> [WHAT IS ASKED] In the records below, copy every line from the one containing "into [407, 106]" through the last line, keeping them unchanged. Omit the pictures.

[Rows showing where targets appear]
● ● ●

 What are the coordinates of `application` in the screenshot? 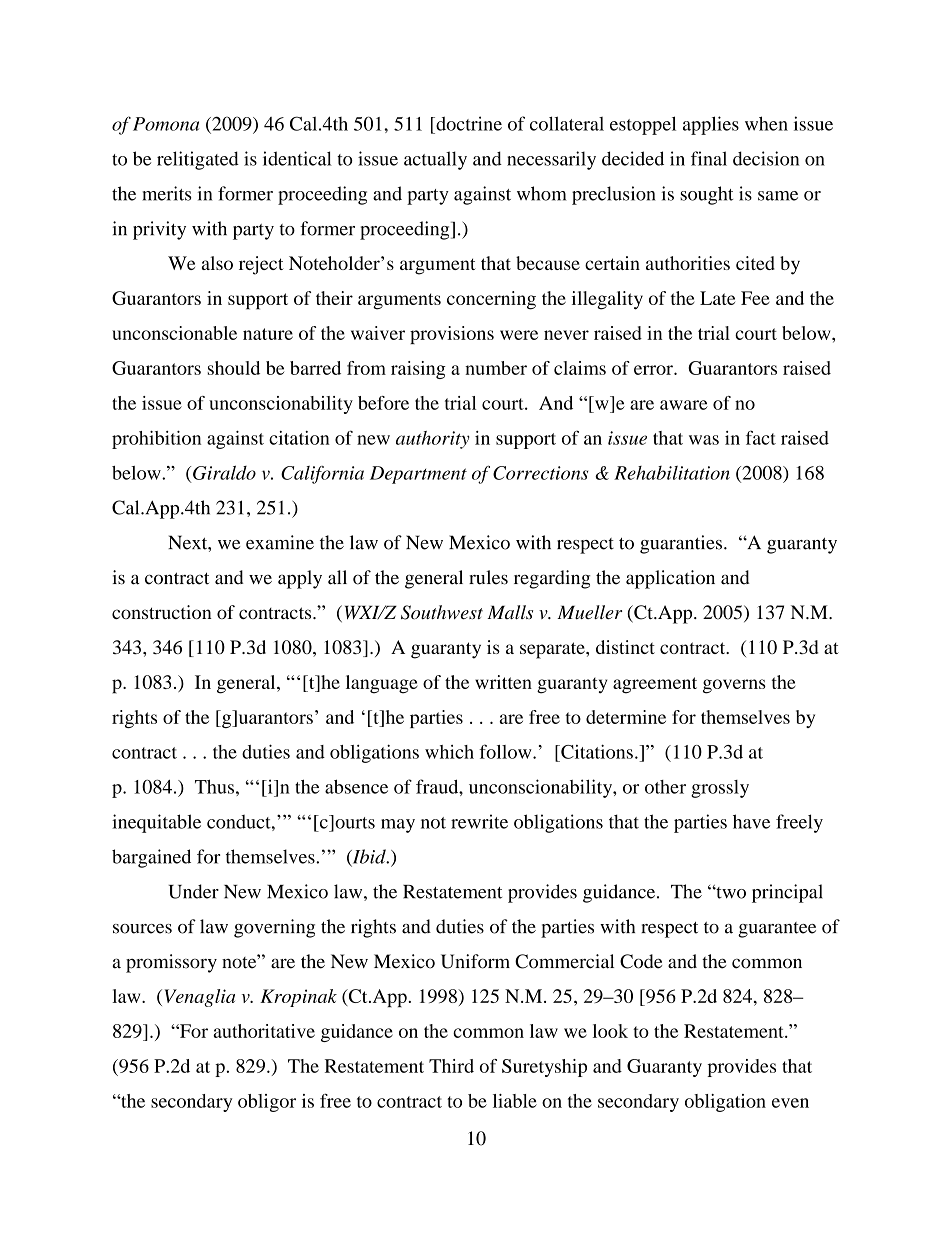 It's located at (670, 579).
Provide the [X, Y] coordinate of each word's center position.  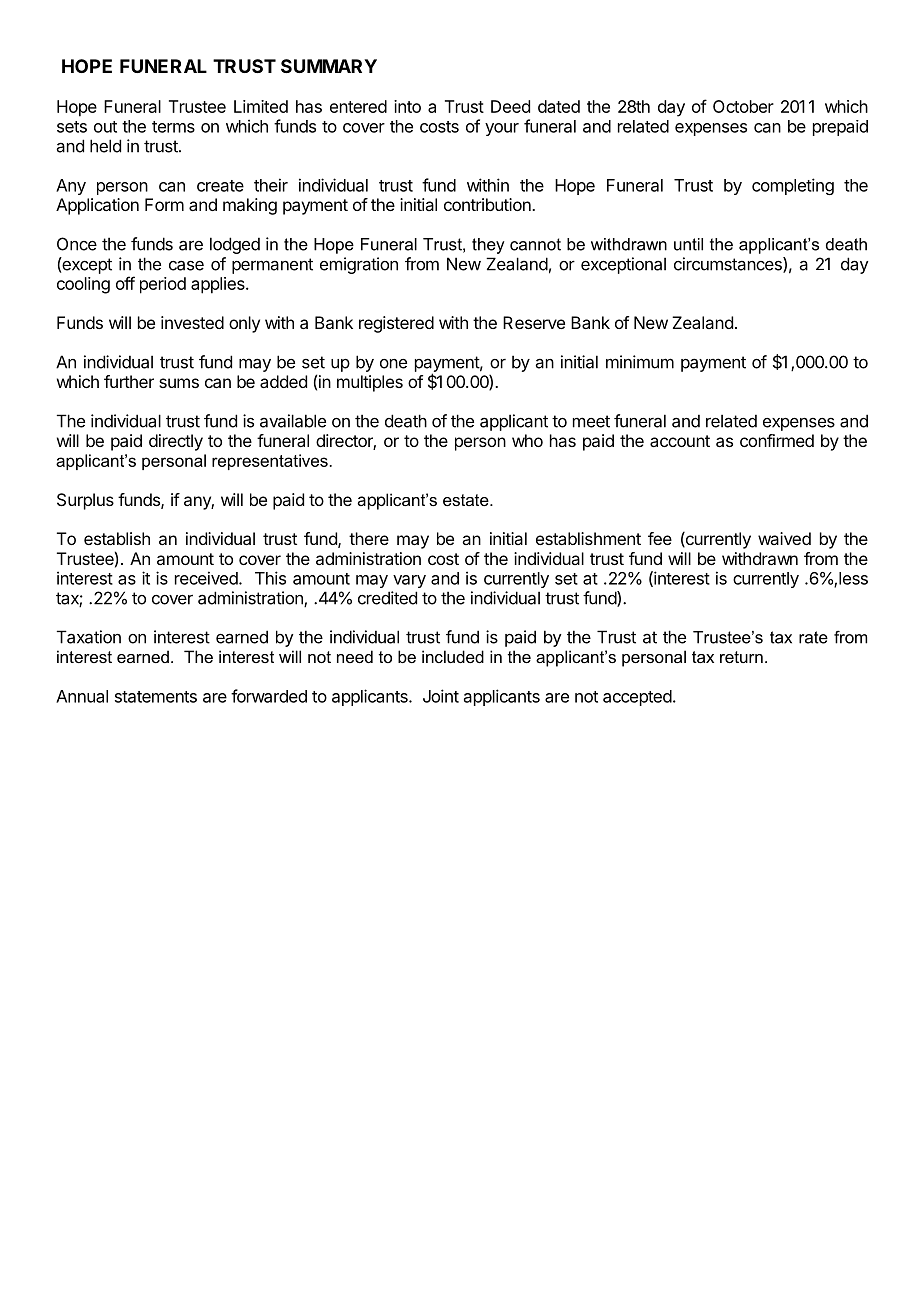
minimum [640, 362]
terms [173, 127]
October [743, 106]
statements [156, 697]
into [407, 106]
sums [179, 383]
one [393, 364]
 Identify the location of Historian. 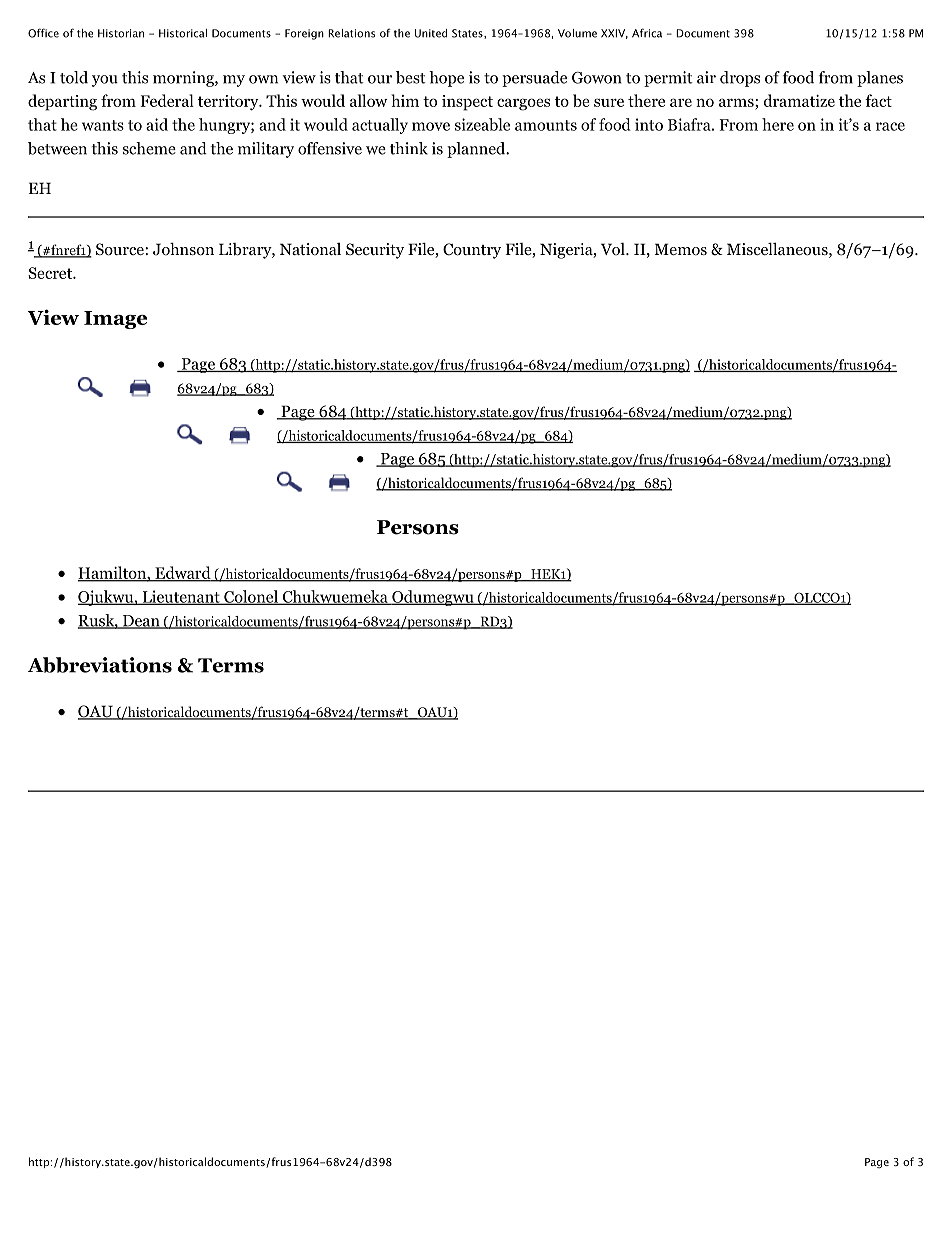
(121, 33).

● ● ●

> [RESPONSE]
into [407, 106]
sums [179, 383]
one [393, 364]
 Identify the location of Historian. 
(121, 33).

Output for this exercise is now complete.